Veterans groups said the change would be an abrogation of the government's responsibility to care for the war wounded. And they expressed concern that the new policy would make employers less willing to hire veterans, for fear of the cost of insuring them, and that insurance benefits for veterans' families would be jeopardized.
Lawmakers explicitly ruled out the proposal yesterday in budget recommendations from the Senate and House veterans' affairs committees.
The chairman of the Senate panel, Daniel K. Akaka (D-Hawaii), said a majority of the committee members say the plan is fundamentally unfair.
"America's veterans and their families pay the true cost of war everyday, and we must pay for the care and benefits they have earned. I look forward to working with my colleagues and the Administration to pass a budget worthy of their service," Akaka said in a statement.

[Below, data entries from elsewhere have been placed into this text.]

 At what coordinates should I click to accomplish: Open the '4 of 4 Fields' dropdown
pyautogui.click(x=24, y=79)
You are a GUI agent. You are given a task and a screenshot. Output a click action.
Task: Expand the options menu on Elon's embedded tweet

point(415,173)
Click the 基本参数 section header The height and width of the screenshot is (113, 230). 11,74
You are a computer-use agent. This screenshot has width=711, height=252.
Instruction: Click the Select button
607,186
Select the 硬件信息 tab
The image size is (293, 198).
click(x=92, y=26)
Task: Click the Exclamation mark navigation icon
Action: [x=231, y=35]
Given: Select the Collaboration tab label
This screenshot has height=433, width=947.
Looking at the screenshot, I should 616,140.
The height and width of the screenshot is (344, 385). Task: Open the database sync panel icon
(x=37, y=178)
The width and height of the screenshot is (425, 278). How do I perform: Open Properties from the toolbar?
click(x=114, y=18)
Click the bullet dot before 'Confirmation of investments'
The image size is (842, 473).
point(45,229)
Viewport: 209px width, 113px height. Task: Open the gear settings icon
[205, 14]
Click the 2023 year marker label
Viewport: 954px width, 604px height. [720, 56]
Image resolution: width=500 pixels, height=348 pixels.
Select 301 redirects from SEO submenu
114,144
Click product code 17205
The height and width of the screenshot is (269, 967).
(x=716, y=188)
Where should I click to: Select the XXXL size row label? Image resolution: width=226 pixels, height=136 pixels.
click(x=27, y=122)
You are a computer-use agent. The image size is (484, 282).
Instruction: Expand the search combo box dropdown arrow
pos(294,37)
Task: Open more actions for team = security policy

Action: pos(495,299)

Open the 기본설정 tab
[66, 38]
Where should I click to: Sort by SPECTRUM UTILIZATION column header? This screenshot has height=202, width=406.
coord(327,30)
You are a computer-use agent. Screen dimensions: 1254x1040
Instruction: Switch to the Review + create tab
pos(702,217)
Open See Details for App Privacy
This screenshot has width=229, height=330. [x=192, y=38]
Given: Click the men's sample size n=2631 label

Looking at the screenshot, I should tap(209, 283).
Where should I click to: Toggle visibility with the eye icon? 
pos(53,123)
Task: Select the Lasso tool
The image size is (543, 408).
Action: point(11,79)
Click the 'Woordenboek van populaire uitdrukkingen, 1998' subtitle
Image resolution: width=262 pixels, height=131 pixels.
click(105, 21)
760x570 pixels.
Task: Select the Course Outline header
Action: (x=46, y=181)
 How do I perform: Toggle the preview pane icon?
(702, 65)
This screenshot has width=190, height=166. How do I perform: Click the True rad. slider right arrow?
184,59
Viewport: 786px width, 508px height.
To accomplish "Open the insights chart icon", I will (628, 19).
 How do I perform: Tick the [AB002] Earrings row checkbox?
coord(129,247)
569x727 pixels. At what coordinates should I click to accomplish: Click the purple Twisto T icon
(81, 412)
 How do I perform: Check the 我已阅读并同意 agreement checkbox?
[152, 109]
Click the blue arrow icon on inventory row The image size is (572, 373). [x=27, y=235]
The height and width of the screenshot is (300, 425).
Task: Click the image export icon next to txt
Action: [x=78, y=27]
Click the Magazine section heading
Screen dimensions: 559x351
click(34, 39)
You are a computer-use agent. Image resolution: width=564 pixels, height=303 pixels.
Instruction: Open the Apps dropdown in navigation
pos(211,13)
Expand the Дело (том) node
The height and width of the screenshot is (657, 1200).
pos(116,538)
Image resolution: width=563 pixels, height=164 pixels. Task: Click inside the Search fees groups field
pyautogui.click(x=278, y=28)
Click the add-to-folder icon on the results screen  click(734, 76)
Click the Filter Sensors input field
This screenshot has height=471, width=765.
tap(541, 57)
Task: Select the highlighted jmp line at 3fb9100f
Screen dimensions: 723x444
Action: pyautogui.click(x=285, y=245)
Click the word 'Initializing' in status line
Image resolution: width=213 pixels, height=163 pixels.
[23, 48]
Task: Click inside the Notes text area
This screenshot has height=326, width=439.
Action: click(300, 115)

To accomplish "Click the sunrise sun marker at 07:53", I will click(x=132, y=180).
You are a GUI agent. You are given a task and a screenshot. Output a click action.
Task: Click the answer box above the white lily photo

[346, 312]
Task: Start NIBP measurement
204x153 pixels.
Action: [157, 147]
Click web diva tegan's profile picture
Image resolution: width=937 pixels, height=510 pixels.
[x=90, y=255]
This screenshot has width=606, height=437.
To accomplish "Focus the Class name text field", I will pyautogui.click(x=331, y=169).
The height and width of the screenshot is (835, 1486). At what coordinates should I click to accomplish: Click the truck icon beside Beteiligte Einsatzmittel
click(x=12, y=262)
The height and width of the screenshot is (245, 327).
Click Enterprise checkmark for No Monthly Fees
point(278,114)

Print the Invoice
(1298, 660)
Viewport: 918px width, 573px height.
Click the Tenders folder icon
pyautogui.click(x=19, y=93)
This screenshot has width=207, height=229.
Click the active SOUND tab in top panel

Sen. Patty Murray (D-Wash.), a senior member of the Veterans' Affairs and Budget committees, warned VA Secretary Eric K. Shinseki last week that the idea would be "dead on arrival," and she vowed yesterday that any budget containing the provision "is not going to pass."
"The VA has an obligation to pay for service-related care, and they should not be nickel-and-diming vets in the process," she said in an interview. "This proposal means that family members will be hurt because, if a vet meets the maximum [benefit amount] for their insurance, their wife and kids would not be able to get insurance [benefits] anymore. . . . God forbid a wounded vet from Iraq has a wife who gets breast cancer."
White House press secretary Robert Gibbs said yesterday that the Obama administration has not made "the final . . . decision on third-party billing as it relates to service-related injuries."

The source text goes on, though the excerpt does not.